++++ TESTO DELLA PAGINA ++++

Vorrei però fare una riflessione più ampia su  come la nostra scuola possa contribuire a formare cittadini democratici.

Il pensiero ottocentesco ha giustamente legato l’istruzione obbligatoria  al suffragio universale, in quanto, si pensava, solo cittadini scolarizzati e consapevoli possono votare con cognizione di causa. Le comunicazioni di massa, nel Novecento, si sono rivelate più efficaci dell’attività scolastica e hanno interferito con questo progetto, tanto che l’istruzione obbligatoria non ha necessariamente creato cittadini consapevoli; tuttavia è innegabile che la scuola statale abbia avuto una funzione importante nei processi di alfabetizzazione, integrazione e partecipazione alla vita collettiva.
Negli ultimi decenni, parallelamente alla destabilizzazione dei corpi intermedi, si è proceduto a cambiare di fatto obiettivo alla scuola, al di là delle dichiarazioni di principio: dalle “tre I” (inglese – internet- impresa) di Berlusconi alla “Buona scuola” di Renzi non è più la formazione del cittadino lo scopo primario dell’attività scolastica. Lo scopo primario è la formazione di forza-lavoro da immettere sul mercato.
Nessuno nega l’importanza della formazione professionale, ma può essere solo questo l’asse portante della formazione delle nuove generazioni? E’ solo questo l’aspetto da coltivare nel delicato passaggio dall’ambito della famiglia a quello complesso della società? Penso di no. Specie nella situazione di multiculturalismo in cui si trovano soprattutto le classi della scuola dell’obbligo, sembrano prioritarie integrazione, Intercultura, condivisione delle regole, educazione alla cittadinanza.
Credo che la funzione fondamentale della scuola statale sia quella di formare cittadini, che non significa solo  capacità di vivere insieme agli altri e di instaurare buoni rapporti con i compagni di classe, ma, via via a livelli sempre più profondi, di percepire che si appartiene a una società, a una storia, a una cultura inserite in un mondo che abbraccia l’intera umanità. E la scuola dovrebbe anche insegnare che la cultura ha un valore intrinseco, a prescindere dalla sua utilità e spendibilità sul mercato del lavoro. Eppure entrambi questi aspetti, cittadinanza e valore del sapere, sembrano assenti dalle ultime riforme del nostro sistema scolastico.
La Buona scuola prevede una scuola selettiva, governata dalla meritocrazia (senza tener conto dei livelli di partenza), e dalla competività tra Istituti, con finanziamenti privati che dipendono dalla capacità del Dirigente-manager di accaparrarsi sponsor, oltre che gli insegnanti migliori. Tutti gli ampliamenti dell’offerta formativa devono essere coperti dai finanziamenti privati: non si può non vedere il disegno di creare Istituti differenziati (di serie A-B-C…) in quanto i genitori meno abbienti non potranno certo concorrere ai finanziamenti ed eventuali imprenditori-sponsor cercheranno le scuole con gli utenti meno problematici. Chi vorrà finanziare le scuole di periferia e dei quartieri difficili, che più di altre avrebbero bisogno di arricchire l’offerta formativa? Si accentuano le disuguaglianze e, persino nella scuola statale, viene meno il principio di offrire a tutti gli alunni pari opportunità. Inoltre un imprenditore-finanziatore sarà interessato alla formazione professionale, ma perché dovrebbe auspicare formazione al pensiero critico, al sapere disinteressato o alla cittadinanza? Il meccanismo dei finanziamenti non è irrilevante ai fini degli obiettivi dell’attività scolastica.

++++ DATI ESTRATTI ++++

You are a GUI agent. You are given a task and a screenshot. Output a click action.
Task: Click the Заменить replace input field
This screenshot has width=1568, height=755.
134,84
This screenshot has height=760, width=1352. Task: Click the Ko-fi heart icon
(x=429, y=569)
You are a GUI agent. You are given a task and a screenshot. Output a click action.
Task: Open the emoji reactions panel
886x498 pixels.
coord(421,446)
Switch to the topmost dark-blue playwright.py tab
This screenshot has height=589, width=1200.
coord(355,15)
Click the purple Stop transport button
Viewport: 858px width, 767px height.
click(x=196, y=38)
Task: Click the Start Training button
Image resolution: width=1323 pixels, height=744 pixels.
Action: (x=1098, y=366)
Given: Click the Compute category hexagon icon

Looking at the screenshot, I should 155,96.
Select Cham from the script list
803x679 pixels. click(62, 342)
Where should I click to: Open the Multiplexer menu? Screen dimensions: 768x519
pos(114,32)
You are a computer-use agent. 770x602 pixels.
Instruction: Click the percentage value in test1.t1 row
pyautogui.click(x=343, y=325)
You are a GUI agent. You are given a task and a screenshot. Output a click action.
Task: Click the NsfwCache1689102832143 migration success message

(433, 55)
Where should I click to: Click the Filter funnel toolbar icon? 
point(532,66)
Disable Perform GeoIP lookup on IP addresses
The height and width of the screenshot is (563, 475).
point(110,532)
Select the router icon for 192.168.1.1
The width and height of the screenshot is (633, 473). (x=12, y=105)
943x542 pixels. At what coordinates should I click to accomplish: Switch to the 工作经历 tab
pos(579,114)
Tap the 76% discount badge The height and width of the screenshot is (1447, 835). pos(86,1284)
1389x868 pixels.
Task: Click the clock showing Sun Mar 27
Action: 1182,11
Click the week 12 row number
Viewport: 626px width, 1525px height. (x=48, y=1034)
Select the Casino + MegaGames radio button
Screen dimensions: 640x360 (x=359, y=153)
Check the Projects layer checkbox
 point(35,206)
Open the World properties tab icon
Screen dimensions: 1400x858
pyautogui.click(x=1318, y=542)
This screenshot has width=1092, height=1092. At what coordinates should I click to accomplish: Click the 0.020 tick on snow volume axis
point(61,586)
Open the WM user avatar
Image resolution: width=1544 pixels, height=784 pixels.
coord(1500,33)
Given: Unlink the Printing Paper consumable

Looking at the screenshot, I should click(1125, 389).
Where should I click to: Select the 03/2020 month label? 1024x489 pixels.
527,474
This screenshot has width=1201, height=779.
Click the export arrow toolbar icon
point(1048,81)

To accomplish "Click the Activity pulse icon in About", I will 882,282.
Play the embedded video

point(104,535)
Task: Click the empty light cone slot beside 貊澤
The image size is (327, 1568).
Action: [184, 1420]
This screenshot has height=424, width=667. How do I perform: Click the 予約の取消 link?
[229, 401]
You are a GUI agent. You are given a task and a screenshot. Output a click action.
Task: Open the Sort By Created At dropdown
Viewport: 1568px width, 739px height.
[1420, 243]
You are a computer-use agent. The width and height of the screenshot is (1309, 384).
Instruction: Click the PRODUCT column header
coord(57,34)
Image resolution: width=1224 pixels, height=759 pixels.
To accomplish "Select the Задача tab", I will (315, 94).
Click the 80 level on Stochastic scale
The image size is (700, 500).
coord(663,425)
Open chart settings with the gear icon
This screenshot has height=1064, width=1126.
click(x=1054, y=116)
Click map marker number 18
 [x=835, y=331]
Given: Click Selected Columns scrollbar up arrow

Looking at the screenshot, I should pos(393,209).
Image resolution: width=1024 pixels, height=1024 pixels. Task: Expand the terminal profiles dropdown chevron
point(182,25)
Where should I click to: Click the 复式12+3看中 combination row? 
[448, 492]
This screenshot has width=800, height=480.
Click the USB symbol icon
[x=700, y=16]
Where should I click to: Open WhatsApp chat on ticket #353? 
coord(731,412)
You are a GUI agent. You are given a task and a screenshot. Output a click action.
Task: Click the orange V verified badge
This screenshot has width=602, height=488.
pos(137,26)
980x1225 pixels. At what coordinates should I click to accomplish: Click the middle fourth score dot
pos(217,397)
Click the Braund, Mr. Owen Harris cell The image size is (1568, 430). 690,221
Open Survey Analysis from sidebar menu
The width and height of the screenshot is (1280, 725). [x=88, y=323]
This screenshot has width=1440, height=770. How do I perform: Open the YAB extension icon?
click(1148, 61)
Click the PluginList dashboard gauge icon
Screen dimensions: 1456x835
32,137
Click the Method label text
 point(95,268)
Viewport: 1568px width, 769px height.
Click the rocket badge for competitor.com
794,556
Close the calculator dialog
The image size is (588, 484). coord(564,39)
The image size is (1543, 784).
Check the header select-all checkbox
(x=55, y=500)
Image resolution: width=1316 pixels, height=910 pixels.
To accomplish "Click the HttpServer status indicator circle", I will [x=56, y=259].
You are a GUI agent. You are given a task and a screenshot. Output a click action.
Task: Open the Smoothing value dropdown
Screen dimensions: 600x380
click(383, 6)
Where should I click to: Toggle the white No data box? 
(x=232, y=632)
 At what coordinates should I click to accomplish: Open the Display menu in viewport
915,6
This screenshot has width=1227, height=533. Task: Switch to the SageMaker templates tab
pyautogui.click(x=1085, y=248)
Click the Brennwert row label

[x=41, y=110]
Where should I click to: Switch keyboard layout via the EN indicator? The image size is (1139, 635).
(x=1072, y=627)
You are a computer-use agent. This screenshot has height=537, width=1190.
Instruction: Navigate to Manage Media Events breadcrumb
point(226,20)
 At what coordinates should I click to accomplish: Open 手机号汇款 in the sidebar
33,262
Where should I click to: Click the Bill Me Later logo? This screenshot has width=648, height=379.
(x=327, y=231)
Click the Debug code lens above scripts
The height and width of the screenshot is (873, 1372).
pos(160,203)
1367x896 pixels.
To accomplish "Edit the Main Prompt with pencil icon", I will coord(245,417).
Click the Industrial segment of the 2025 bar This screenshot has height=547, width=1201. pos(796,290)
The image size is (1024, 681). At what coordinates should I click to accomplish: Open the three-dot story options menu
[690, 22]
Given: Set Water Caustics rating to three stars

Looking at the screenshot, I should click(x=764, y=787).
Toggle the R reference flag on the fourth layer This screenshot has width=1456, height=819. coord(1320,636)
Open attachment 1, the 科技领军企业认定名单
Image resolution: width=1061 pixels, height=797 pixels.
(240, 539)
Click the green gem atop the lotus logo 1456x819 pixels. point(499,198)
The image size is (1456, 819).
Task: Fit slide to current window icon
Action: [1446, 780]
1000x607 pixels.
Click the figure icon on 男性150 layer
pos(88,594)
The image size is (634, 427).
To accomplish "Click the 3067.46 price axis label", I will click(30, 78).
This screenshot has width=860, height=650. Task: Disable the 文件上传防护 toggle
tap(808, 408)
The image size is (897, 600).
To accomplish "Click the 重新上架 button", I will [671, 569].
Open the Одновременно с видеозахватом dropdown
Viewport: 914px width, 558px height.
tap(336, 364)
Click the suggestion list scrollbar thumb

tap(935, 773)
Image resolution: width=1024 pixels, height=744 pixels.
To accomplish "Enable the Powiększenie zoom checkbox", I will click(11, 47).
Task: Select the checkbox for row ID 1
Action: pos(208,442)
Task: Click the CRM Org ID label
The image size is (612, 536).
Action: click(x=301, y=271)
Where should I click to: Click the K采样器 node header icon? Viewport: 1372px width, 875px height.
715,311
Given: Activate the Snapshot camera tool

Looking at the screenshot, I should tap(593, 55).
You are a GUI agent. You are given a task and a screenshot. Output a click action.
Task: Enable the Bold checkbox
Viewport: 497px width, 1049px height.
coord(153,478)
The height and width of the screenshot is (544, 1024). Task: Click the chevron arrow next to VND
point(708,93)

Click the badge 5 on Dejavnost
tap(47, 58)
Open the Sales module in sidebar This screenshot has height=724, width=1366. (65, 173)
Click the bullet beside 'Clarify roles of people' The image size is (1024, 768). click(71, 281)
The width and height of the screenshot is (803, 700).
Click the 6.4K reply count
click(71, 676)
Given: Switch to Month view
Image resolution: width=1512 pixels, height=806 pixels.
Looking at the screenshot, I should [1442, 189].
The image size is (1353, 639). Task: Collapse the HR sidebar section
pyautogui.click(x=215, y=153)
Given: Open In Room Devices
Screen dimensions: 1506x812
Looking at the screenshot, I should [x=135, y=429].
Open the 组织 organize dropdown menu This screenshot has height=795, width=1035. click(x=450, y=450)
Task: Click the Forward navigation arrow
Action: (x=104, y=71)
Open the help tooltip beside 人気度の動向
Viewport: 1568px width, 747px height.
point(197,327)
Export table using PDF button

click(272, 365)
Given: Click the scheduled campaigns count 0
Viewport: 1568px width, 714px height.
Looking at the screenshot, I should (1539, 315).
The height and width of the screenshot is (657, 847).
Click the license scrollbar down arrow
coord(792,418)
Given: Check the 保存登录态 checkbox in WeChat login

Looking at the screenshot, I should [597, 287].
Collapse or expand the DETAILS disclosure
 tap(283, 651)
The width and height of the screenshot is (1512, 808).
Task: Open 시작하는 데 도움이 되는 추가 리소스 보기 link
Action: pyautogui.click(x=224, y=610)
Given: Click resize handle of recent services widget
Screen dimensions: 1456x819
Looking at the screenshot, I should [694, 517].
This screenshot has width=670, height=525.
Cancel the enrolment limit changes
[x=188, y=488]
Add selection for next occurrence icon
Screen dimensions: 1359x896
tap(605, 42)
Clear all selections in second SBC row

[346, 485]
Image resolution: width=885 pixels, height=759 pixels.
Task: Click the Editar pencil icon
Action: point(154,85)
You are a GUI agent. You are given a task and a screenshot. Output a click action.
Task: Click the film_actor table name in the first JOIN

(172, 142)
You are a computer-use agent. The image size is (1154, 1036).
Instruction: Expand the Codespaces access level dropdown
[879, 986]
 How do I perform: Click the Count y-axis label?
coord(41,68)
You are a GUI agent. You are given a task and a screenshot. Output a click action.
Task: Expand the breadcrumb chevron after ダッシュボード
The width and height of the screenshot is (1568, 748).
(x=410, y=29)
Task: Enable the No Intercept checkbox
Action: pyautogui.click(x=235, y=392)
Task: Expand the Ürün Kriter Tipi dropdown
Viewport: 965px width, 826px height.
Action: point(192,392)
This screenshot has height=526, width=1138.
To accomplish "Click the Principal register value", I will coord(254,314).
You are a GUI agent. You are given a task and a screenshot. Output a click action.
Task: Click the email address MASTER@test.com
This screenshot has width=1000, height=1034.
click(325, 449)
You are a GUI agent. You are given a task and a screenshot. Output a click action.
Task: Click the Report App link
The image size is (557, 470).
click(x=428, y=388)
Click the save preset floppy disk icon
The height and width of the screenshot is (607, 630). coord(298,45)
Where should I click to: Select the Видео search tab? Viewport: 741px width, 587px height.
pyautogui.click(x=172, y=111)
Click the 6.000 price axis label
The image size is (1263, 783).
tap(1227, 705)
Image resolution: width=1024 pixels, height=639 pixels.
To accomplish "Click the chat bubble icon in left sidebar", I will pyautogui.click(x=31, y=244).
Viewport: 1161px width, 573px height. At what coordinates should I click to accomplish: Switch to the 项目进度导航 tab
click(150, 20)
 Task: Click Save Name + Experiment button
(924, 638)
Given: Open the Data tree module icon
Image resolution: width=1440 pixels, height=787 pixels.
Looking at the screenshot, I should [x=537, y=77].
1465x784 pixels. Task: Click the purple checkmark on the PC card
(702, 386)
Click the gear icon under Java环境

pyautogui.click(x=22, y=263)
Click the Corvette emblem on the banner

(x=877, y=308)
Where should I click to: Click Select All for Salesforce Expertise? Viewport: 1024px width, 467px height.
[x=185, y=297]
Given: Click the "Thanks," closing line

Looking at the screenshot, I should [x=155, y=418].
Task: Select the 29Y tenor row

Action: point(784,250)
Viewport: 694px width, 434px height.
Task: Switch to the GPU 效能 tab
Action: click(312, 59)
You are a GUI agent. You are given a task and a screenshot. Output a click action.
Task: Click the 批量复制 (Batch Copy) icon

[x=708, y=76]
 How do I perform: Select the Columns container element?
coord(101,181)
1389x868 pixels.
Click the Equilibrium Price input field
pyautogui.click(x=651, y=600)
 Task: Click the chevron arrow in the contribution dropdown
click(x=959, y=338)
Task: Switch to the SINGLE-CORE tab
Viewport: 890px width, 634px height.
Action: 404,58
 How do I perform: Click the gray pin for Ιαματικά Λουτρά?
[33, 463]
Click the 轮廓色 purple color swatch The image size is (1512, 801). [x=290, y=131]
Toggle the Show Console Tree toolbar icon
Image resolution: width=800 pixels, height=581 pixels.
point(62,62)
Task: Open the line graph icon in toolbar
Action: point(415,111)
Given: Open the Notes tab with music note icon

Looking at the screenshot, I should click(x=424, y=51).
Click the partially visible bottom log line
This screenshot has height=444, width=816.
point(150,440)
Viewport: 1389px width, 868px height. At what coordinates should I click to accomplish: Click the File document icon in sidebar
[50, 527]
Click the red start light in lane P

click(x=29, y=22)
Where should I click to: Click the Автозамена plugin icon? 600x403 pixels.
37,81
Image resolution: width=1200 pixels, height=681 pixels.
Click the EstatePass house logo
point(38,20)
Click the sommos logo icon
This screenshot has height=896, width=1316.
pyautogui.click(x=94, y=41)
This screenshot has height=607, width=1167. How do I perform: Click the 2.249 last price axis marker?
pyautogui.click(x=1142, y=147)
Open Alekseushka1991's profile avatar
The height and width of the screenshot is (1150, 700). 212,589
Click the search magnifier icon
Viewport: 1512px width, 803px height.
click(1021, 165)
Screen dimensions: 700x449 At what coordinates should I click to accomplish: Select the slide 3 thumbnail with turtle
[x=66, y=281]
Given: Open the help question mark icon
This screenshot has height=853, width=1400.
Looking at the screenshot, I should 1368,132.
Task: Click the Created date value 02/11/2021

++++

- CONSEGNA:
Prosegui il testo sulla scuola e la formazione dei cittadini, riprendendo subito dopo la sua ultima frase.

- SOLUZIONE:
In questo contesto di avvio alla privatizzazione della scuola statale, non si può non considerare il problema del finanziamento alla scuola paritaria. Aggirando in vario modo l’art. 33 della Costituzione, a seguito della Riforma Berlinguer, lo Stato versa alle scuole paritarie circa 500 milioni annui (1), a cui si aggiungono contributi vari da parte di Regioni e Comuni e il mancato introito fiscale dovuto alle detrazioni delle quote pagate dalle famiglie agli Istituti paritari (su queste ultime voci il calcolo risulta difficoltoso e le cifre sono alquanto variabili a seconda della fonte). I favorevoli alle scuole paritarie sostengono che in realtà lo Stato risparmia perché non sostiene i costi di strutture e personale per gli alunni della scuola paritaria (circa un milione a fronte di nove milioni della scuola statale), che sarebbero ben più alti di quanto attualmente versato. Al di là delle cifre, bisogna però esaminare il senso politico dell’operazione.
Quando i nostri governanti parlano di “scuola al centro”, di quale scuola stanno parlando?
Una scuola che si ponga come obiettivo prioritario formare al confronto con idee, culture, condizioni sociali diverse non può che essere pubblica. Ma una scuola paritaria, per la maggior parte confessionale, può perseguire tale obiettivo? No. Tutti noi abbiamo incontrato genitori che scelgono la scuola non statale per preservare il figlio da incontri spuri, come il venire a contatto con ragazzi di ceti sociali più bassi o, non sia mai, figli di stranieri, oppure dal confronto con valori e modi di pensare diversi da quelli familiari.
Ma se togliamo di mezzo gli obiettivi  propri di una scuola pubblica, che fanno solo “perdere tempo”, allora diventano logiche sia la privatizzazione della scuola statale sia la richiesta di un continuo aumento dei finanziamenti alla scuola privata-paritaria, che può essere, da questo punto di vista, più efficiente di quella statale nel formare individui competitivi e possibilmente vincenti. Vorrei osservare che se ci sono vincenti, ci sono anche perdenti, con buona pace della solidarietà e della coesione sociale.

Tutto torna: formiamo individui che abbiano una sola dimensione, quella economica, e usiamo le disuguaglianze per creare livelli di formazione differenti. Fortunatamente tanti insegnanti  non sono allineati a queste direttive e forse riescono ancora  a essere formatori di umanità.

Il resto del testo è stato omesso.